Severe remodeling processes may occur in the heart due to both genetic and non-genetic diseases. Structural remodeling, such as collagen deposition (fibrosis) and cellular misalignment, can affect electrical conduction at different orders of magnitude and, eventually, lead to arrhythmias. In this scenario, arrhythmogenic cardiomyopathy (ACM) is an inherited heart disease that involves ventricular dysfunction, arrhythmias, and localized replacement of contractile fibers with fibrofatty scar tissue. Unfortunately, nowadays, predicting the impact of fine structural alterations on the electrical dysfunction in entire organs is challenging, due to the inefficacy of standard imaging methods in performing high-resolution three-dimensional reconstructions in massive tissues.
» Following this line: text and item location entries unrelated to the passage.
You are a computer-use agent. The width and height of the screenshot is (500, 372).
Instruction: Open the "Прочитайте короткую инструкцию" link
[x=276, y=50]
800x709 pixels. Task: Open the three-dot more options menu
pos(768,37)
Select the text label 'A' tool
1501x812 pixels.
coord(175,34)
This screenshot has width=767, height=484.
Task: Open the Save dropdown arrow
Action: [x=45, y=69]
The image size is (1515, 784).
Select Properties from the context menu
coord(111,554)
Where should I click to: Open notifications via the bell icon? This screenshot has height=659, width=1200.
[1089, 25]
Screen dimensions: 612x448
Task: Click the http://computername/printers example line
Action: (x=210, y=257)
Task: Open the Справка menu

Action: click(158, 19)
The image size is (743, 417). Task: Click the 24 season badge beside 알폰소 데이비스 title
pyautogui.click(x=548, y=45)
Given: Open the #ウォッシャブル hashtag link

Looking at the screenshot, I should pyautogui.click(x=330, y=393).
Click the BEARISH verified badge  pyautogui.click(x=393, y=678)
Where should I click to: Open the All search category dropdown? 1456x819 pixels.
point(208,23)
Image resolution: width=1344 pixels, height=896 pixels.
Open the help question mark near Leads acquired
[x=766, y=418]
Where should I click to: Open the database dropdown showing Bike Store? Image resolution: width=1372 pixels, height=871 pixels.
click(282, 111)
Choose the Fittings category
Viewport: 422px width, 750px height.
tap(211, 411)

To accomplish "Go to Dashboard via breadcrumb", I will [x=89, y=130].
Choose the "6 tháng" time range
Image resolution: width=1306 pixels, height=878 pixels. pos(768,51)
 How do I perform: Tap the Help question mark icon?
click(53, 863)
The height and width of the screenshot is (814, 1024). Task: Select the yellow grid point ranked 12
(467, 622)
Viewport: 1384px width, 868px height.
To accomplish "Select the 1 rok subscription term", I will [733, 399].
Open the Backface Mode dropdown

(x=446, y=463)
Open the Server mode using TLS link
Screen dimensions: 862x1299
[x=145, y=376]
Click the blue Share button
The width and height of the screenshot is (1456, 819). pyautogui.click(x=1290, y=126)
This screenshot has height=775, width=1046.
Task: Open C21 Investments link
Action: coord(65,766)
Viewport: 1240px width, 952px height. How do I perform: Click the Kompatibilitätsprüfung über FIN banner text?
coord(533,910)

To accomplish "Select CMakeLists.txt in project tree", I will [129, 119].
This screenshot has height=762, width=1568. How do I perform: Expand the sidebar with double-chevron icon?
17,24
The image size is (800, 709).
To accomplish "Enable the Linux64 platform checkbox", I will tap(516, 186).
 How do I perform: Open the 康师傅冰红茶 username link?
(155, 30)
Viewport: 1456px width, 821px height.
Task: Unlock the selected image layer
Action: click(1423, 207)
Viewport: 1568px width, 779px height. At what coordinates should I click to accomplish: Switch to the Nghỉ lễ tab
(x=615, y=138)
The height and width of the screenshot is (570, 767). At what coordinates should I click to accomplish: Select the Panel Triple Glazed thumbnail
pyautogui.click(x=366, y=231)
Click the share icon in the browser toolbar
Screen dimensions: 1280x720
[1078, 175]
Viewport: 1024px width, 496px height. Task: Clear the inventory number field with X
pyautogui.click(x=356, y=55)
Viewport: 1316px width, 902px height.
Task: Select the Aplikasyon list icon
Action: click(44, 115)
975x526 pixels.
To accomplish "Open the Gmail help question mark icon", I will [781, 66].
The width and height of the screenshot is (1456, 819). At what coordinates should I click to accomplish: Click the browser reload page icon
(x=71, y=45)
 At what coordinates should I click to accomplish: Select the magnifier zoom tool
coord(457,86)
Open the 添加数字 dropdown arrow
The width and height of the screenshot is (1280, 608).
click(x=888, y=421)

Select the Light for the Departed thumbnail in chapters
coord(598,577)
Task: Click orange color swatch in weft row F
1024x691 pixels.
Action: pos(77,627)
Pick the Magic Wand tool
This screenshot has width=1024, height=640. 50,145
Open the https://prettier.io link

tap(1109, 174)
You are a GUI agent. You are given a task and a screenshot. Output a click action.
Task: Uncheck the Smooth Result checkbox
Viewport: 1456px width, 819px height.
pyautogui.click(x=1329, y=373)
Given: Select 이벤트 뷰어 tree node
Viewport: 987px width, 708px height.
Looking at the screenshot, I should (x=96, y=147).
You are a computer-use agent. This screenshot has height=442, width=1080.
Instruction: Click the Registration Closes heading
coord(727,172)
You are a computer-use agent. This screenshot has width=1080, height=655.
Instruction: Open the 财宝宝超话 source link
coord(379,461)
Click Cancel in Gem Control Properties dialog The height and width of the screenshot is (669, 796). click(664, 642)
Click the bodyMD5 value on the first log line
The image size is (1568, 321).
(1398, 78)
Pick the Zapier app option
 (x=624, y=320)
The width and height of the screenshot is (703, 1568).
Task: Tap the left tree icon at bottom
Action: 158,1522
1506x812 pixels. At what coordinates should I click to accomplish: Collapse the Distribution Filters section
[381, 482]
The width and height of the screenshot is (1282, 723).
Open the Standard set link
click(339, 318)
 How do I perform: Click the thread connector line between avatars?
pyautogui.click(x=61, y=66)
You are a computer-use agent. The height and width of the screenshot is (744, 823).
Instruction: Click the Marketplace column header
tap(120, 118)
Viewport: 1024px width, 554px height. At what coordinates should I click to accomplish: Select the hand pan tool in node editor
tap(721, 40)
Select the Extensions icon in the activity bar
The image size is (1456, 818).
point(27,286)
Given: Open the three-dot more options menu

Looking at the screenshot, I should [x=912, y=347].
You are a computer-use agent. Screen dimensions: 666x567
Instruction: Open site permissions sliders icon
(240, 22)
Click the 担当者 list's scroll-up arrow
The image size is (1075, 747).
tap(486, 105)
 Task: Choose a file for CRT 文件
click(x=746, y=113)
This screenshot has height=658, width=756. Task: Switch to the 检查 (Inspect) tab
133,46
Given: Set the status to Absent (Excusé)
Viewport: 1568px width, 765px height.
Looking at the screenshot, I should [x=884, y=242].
In this work, we developed a new full-optical correlative approach to quantify and integrate the electrical dysfunctions with three-dimensional structural reconstructions of entire hearts, both in controls and in a mouse model of ACM. We combined optical mapping of the action potential propagation (APP) with advances in tissue clearing and light-sheet microscopy techniques. First, we employed an optical platform to map and analyze the APP in Langendorff-perfused hearts. Then, we optimized the SHIELD procedure for the clearing of cardiac tissue, thus converting the previously electrically characterized samples into well-preserved and fully-transparent specimens. A high-throughput light-sheet microscope has been developed following the mesoSPIM project: the conceived microscope allows the reconstruction of the whole mouse heart with a micrometric resolution allowing fine quantification of myocytes alignment and fibrosis deposition across the organ. Finally, we developed a software pipeline that employs high-resolution 3D images to analyze and co-register APP maps with the 3D anatomy, contractile fibers disarray, and fibrosis deposition on each heart.
We believe that this promising methodological framework will allow clarifying the involvement of fine structural alterations in the electrical dysfunctions, thus enabling a unified investigation of the structural causes that lead to electrical and mechanical alterations after the tissue remodeling.